OBJECTIVE To establish criteria for the diagnosis of medium chain acyl-CoA dehydrogenase (MCAD) deficiency in the UK population using a method in which carnitine species eluted from blood spots are butylated and analysed by electrospray ionisation tandem mass spectrometry (ESI-MS/MS).

DESIGN Four groups were studied: (1) 35 children, aged 4 days to 16.2 years, with proven MCAD deficiency (mostly homozygous for the A985G mutation, none receiving carnitine supplements); (2) 2168 control children; (3) 482 neonates; and (4) 15 MCAD heterozygotes.

RESULTS All patients with MCAD deficiency had an octanoylcarnitine concentration ([C8–Cn]) > 0.38 μM and no accumulation of carnitine species > C₁₀ or < C₆. Among the patients with MCAD deficiency, the [C₈–Cn] was significantly lower in children > 10 weeks old and in children with carnitine depletion (free carnitine < 20 μM). Neonatal blood spots from patients with MCAD deficiency had a [C8–Cn] > 1.5 μM, whereas in heterozygotes and other normal neonates the [C8–Cn] was < 1.0 μM. In contrast, the blood spot [C8–Cn] in eight of 27 patients with MCAD deficiency > 10 weeks old fell within the same range as five of 15 MCAD heterozygotes (0.38–1.0 μM). However, the free carnitine concentrations were reduced (< 20 μM) in the patients with MCAD deficiency but normal in the heterozygotes.

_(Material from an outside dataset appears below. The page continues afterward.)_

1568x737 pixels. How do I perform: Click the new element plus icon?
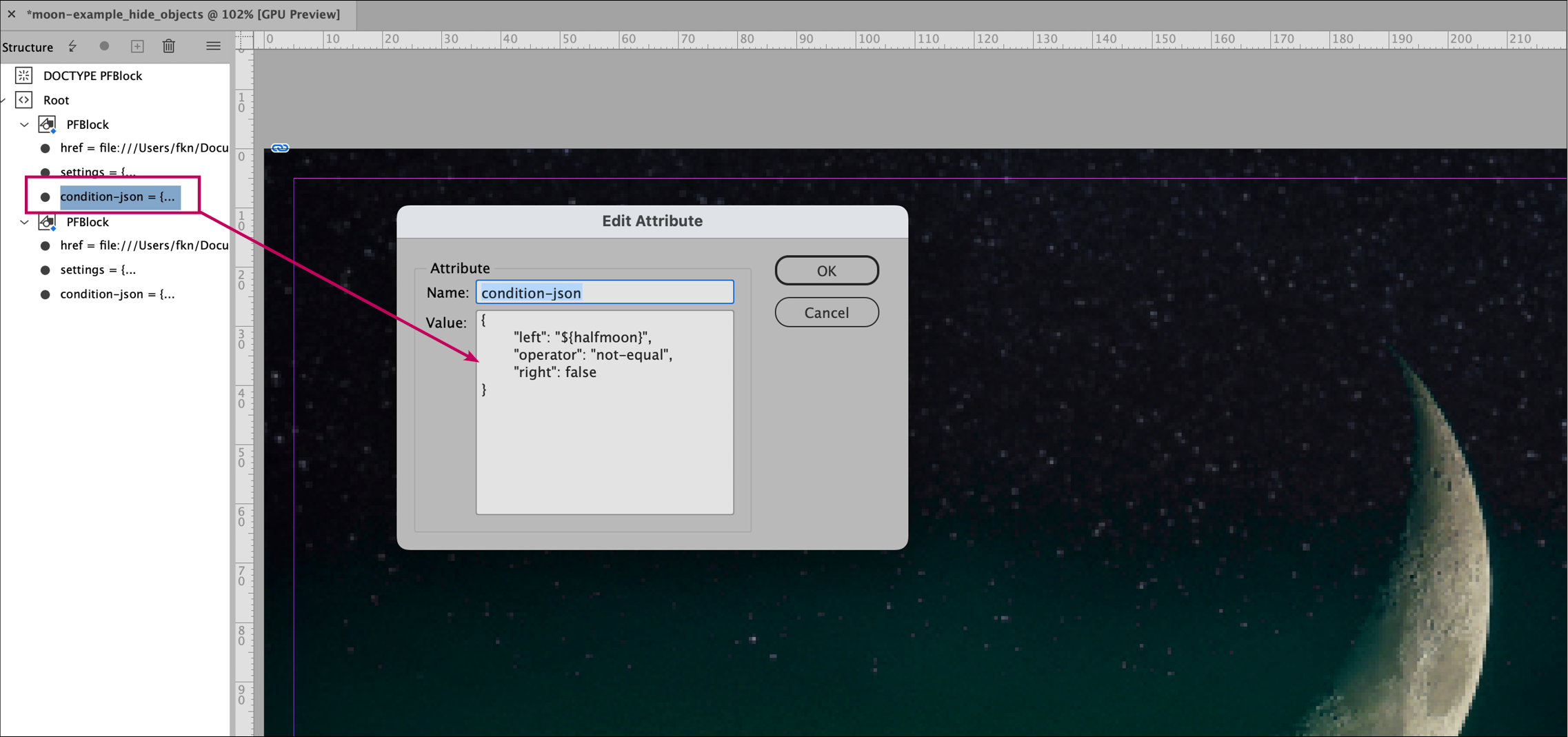[137, 46]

CONCLUSIONS Criteria for the diagnosis of MCAD deficiency using ESI-MS/MS must take account of age and carnitine depletion. If screening is undertaken at 7–10 days, the number of false positive and negative results should be negligible. Because there have been no instances of death or neurological damage following diagnosis of MCAD deficiency in our patient group, a strong case can be made for neonatal screening for MCAD deficiency in the UK.